─── EXCERPTED RECORDS

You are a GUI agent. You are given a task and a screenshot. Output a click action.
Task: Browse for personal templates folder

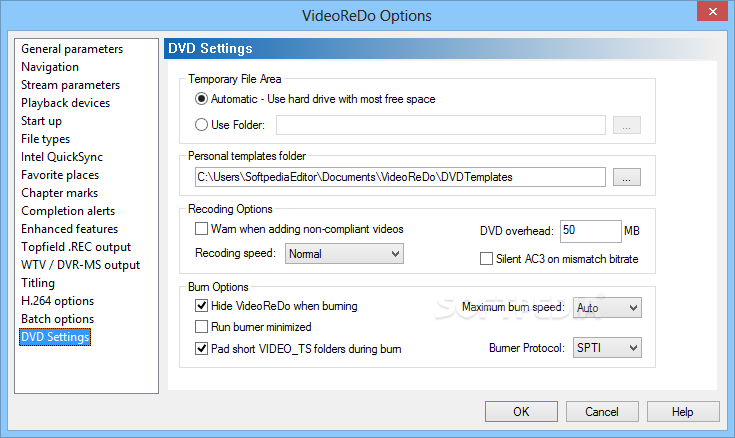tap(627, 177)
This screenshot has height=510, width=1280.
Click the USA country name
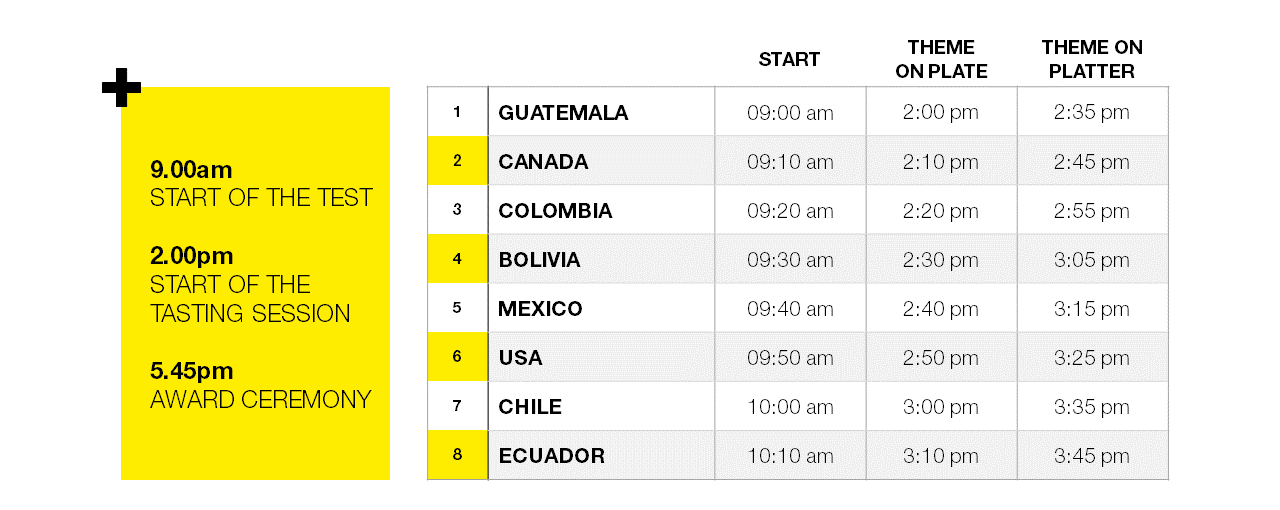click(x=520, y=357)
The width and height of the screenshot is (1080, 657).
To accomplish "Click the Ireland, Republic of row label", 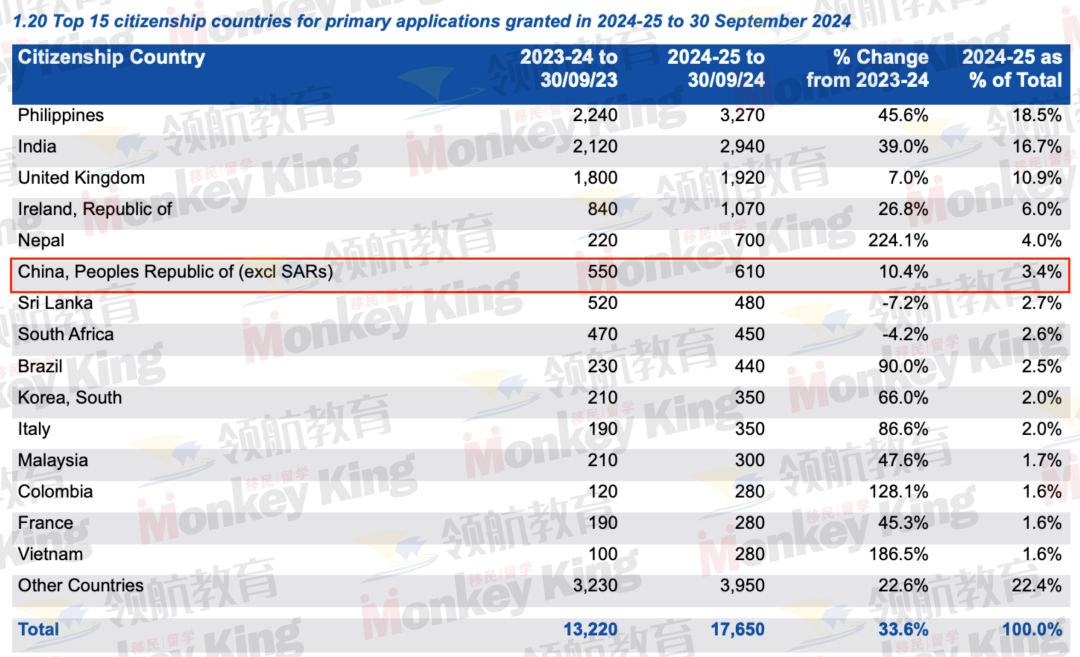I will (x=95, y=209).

──────
─── EXCERPTED RECORDS

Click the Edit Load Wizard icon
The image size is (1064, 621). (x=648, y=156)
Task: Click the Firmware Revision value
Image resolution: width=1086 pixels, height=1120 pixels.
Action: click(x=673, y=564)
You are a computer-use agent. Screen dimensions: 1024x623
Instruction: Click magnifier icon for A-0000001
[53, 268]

──────

**TO DO:** The answer must be every line from the records above that contains "screenshot".

**EXERCISE ANSWER:**
You are a GUI agent. You are given a task and a screenshot. Output a click action.
This screenshot has height=510, width=1280.
The width and height of the screenshot is (1080, 657).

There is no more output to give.